HARRISBURG – The Commonwealth of Pennsylvania routinely refuses to pay stormwater management fees owed on dozens of state-owned properties, leaving local taxpayers footing the bill to the tune of millions of dollars, said Sen. Gene Yaw (R-23).
“The optics of this for the Commonwealth are horrible,” Sen. Yaw said. “We passed laws that require municipalities to safely manage stormwater runoff only to leave taxpayers on the hook for our share of the bill.”
Officials from Capitol Region Water told the Senate Environmental Resources and Energy Committee on Tuesday that the Commonwealth owes them nearly $387,000 for stormwater fees calculated on 22 state owned properties since October 2020.
Across the river in Cumberland County, the Hampden Sewer Authority said the state owes more than $1.2 million for stormwater management fees assessed since October 2015. It’s a similar story in municipalities across Pennsylvania.
Local officials told the committee both state and federal laws require Pennsylvania’s 2,500-plus municipalities to manage stormwater runoff, but only the U.S. government pays its share of the fees.
The Commonwealth’s failure to pay delays critical upgrades to stormwater infrastructure, including Harrisburg’s century-old combined system that routinely discharges household sewage and waste into the Susquehanna River, said J. Marc Kurowski, chairman of Capitol Region Water’s Board of Directors.
“I can tell you firsthand that residents and business owners in Harrisburg are not happy about what the Commonwealth is doing,” Kurowski said. “It is hard to ignore the giant domed complex that sits right in the heart of this city. People want to know why the Commonwealth is doing what it is doing when other tax-exempt properties, including our local school district, other tax-exempt property owners, and the city itself, are stepping up to meet their obligations. And, honestly, I am at a loss about what to tell them.”
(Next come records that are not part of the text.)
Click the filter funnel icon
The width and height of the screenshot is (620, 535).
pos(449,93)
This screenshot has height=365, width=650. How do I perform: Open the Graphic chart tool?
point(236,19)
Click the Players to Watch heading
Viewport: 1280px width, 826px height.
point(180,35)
The Commonwealth owns more than 40% of Harrisburg’s real estate, including 5.4 million square feet of impervious services subject to the city’s stormwater fee that generates 120 million gallons of runoff annually. The state’s failure to pay forces city residents to cover the gap, which represents about 10% of Capitol Region Water’s billings.
And the problem isn’t limited to properties, local officials said. Dr. Horace Strand, executive manager of the Stormwater Authority of the City of Chester, said his attempts to negotiate payment from the Pennsylvania Department of Transportation (PennDOT) for runoff and flooding damage on state highways running through the city has also been unsuccessful.
“Thus far, PennDot refuses to meet with us,” Strand told the committee. “Our response from PennDot has been a long letter that they consider these fees to be taxes rather than fees, and they have no intentions of paying these fees. Since we are a small growing authority, these fees are much needed to help us maintain our operations and provide the services we provide the City of Chester daily.”
PennDOT maintains nearly 40,000 miles of roadway throughout the Commonwealth, meaning many other municipalities could be facing the same struggle, Sen. Yaw said.
“We will see what we can do about getting someone’s attention and putting our money where our mouth is,” Yaw said. “I thank all of the presenters for their candor in discussing this issue with our committee.”